# Imports

In [9]:
import os
import numpy as np
import pandas as pd

from sklearn.model_selection import train_test_split, GridSearchCV
from sklearn.preprocessing import StandardScaler
from sklearn.metrics import accuracy_score
from xgboost import XGBClassifier

# Configuration

In [10]:
SEED = 42
np.random.seed(SEED)

DATA_DIR = "../Data"  # Folder

# Covertype
COV_TRAIN = os.path.join(DATA_DIR, "covtype_train.csv")
COV_TEST  = os.path.join(DATA_DIR, "covtype_test.csv")

# HELOC
HELOC_TRAIN = os.path.join(DATA_DIR, "heloc_train.csv")
HELOC_TEST  = os.path.join(DATA_DIR, "heloc_test.csv")

# HIGGS
HIGGS_TRAIN = os.path.join(DATA_DIR, "higgs_train.csv")
HIGGS_TEST  = os.path.join(DATA_DIR, "higgs_test.csv")

# Sample submissions (optional)
COV_SAMPLE_SUB   = os.path.join(DATA_DIR, "covtype_test_submission.csv")
HELOC_SAMPLE_SUB = os.path.join(DATA_DIR, "heloc_test_submission.csv")
HIGGS_SAMPLE_SUB = os.path.join(DATA_DIR, "higgs_test_submission.csv")

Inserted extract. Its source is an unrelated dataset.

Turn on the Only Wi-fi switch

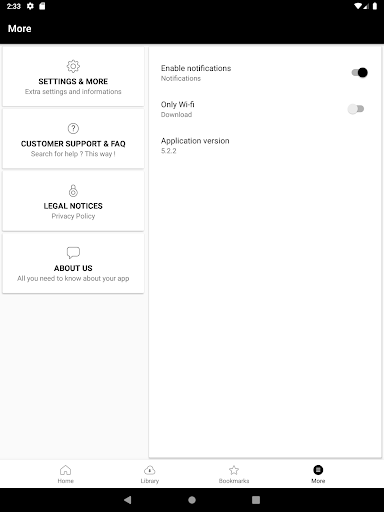tap(356, 109)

print("Data directory:", os.path.abspath(DATA_DIR))
print("Covertype train:", COV_TRAIN)
print("HELOC train:", HELOC_TRAIN)
print("HIGGS train:", HIGGS_TRAIN)


Data directory: /home/ronlakeman/Applied Machine Learning/UvA-AML-2025/AppliedMachineLearning/Data
Covertype train: ../Data/covtype_train.csv
HELOC train: ../Data/heloc_train.csv
HIGGS train: ../Data/higgs_train.csv


# Load and preprocess

In [11]:
def load_covertype():
    """Load and preprocess the CoverType dataset.

    Expects:
    - training.csv with a column Cover_Type or CoverType as target.
    - test.csv with the same feature columns (without target).
    """
    df_train = pd.read_csv(COV_TRAIN)
    df_test  = pd.read_csv(COV_TEST)

    # Target column can be 'Cover_Type' or 'CoverType'
    if "Cover_Type" in df_train.columns:
        y_col = "Cover_Type"
    elif "CoverType" in df_train.columns:
        y_col = "CoverType"
    else:
        raise ValueError("Could not find CoverType label column in covertype training.csv")

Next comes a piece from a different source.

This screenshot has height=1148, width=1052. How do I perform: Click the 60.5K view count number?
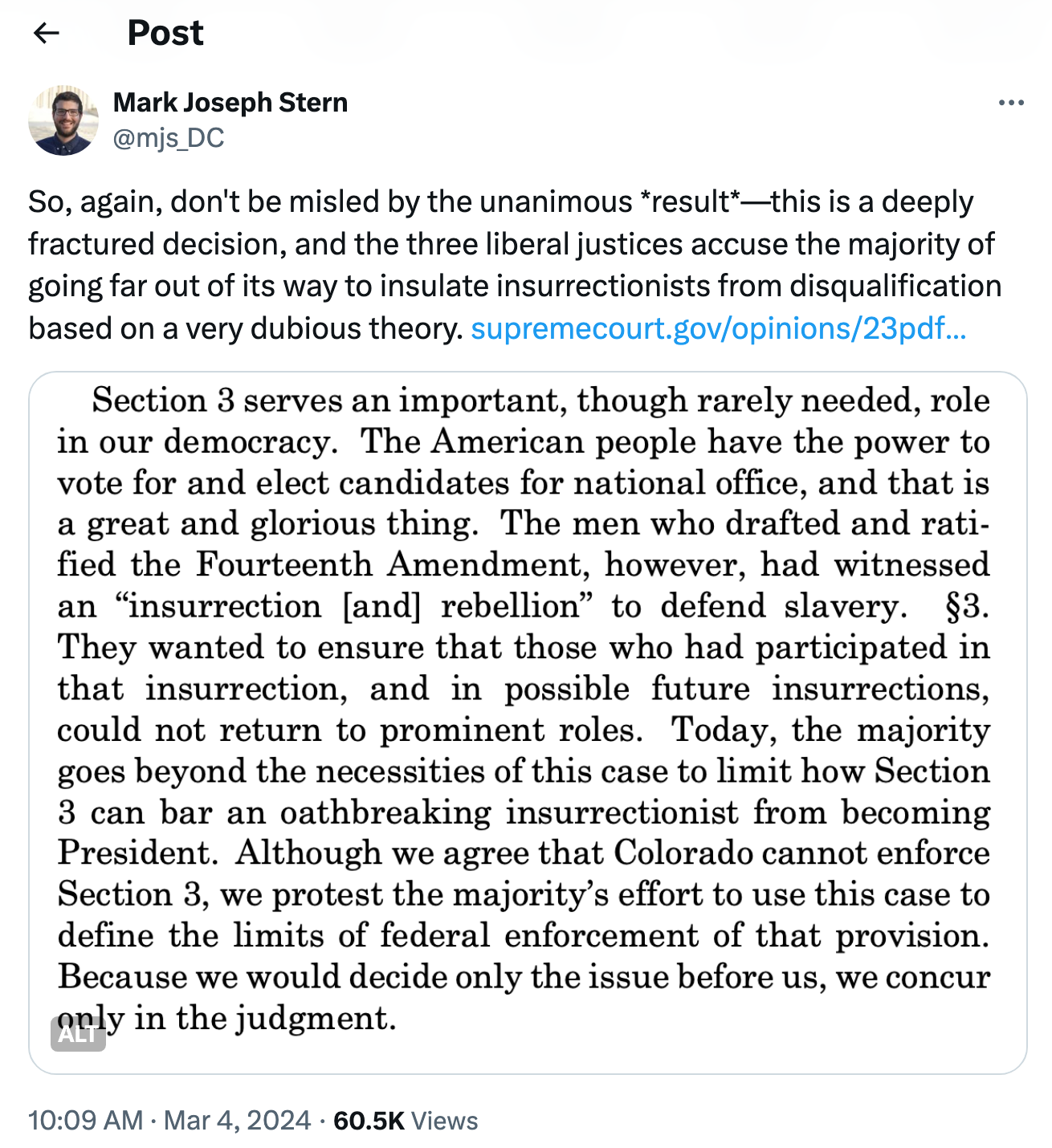(x=369, y=1120)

    y = df_train[y_col].values
    X = df_train.drop(columns=[y_col])
    X_test = df_test.copy()

    # All numeric; scale with StandardScaler
    scaler = StandardScaler()
    X_scaled = scaler.fit_transform(X.astype(np.float32))
    X_test_scaled = scaler.transform(X_test.astype(np.float32))

    return X_scaled, y, X_test_scaled


def load_heloc():
    """Load and preprocess the HELOC dataset.

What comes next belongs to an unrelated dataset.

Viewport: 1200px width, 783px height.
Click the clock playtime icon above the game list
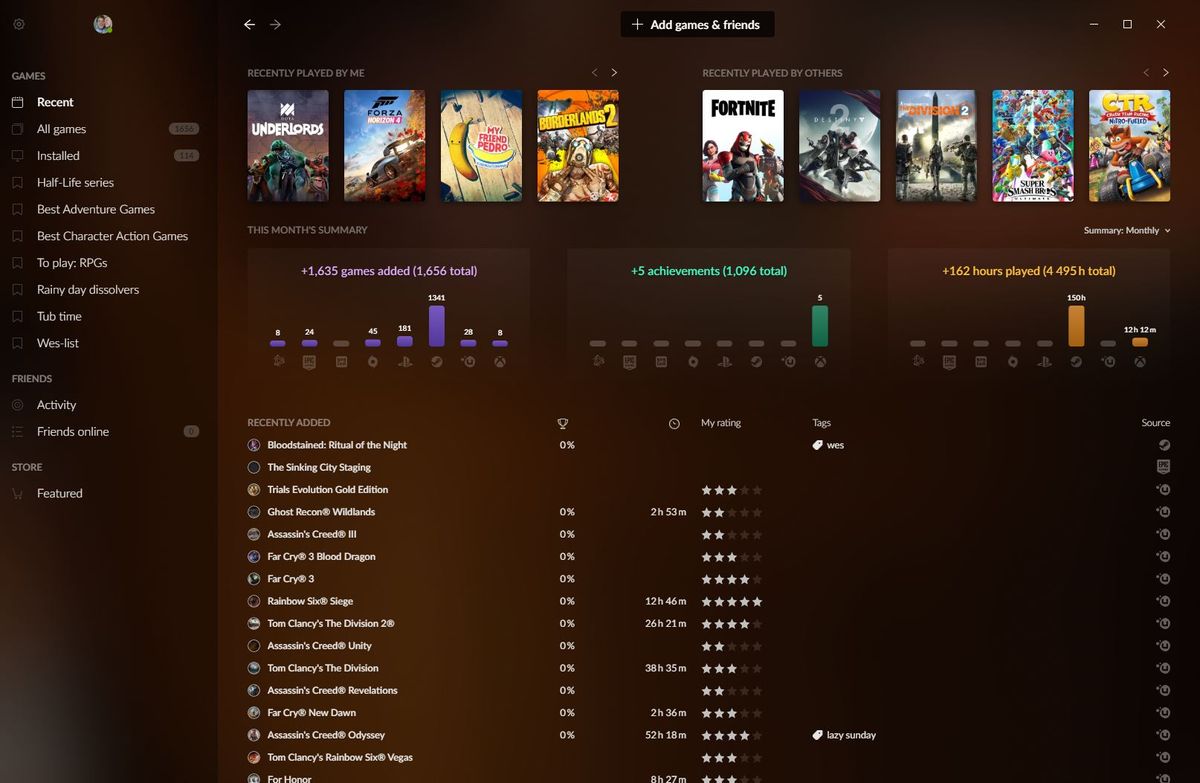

    - training.csv with column 'RiskPerformance' (Good/Bad).
    - test.csv with the same feature columns.
    - Sentinel codes -7, -8, -9 are treated as missing and imputed.
    """
    df_train = pd.read_csv(HELOC_TRAIN)
    df_test  = pd.read_csv(HELOC_TEST)

    # Label: Good/Bad -> 0/1 (Bad = 1)
    y = (df_train["RiskPerformance"] == "Bad").astype(int).values
    X = df_train.drop(columns=["RiskPerformance"])
    X_test = df_test.copy()

    # Replace sentinel values with NaN
    sentinel = [-7, -8, -9]
    X = X.replace(sentinel, np.nan).astype(np.float32)
    X_test = X_test.replace(sentinel, np.nan).astype(np.float32)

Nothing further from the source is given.